▶ [Task to complete] Could you restate everything from "Deathbomb Arc is" down to "death in 2014." in the Deathbomb Arc text below, swapping "started" for "founded"?
[Reading text start]
Deathbomb Arc is an independent record label based in Philadelphia, Pennsylvania, USA. It was started in 1998 by Brian Miller in Los Angeles, California, originally to release music by the band Turbine. Miller's cat Leroy Brown was the label's acting CEO until his death in 2014.

Miller has described the label's ethos as a "fuck you" attitude towards a music industry that is afraid of new ideas" and as "a window into another universe... for those of us with an ear to new sounds, we're already in that other universe, but I want to reach people who normally have to wait years before an "experimental" act is deemed normal enough for them." He characterises Deathbomb Arc as an "artist label" as well as a record label, treating record releases as just one part of an artistic spectrum. As an example, he cites clipping. as a Deathbomb Arc act, despite the group self-releasing their first album. According to clipping.'s William Hutson, "The modus operandi of Deathbomb is punk as a way of being in the world, and not a type of music."
[Reading text end]
[Source material start]
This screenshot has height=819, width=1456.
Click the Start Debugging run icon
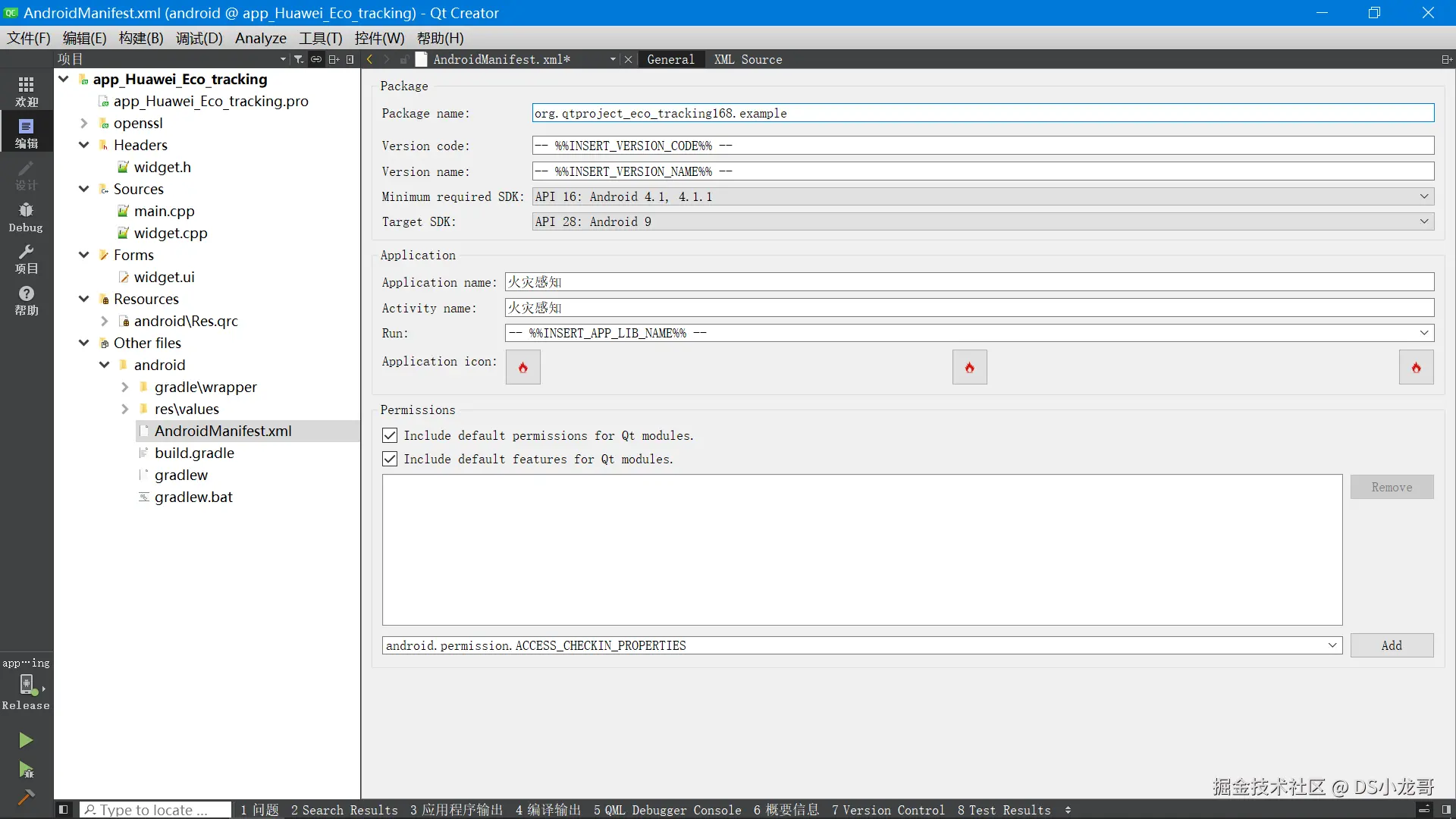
[Source material end]
▶ [Solution]
Deathbomb Arc is an independent record label based in Philadelphia, Pennsylvania, USA. It was founded in 1998 by Brian Miller in Los Angeles, California, originally to release music by the band Turbine. Miller's cat Leroy Brown was the label's acting CEO until his death in 2014.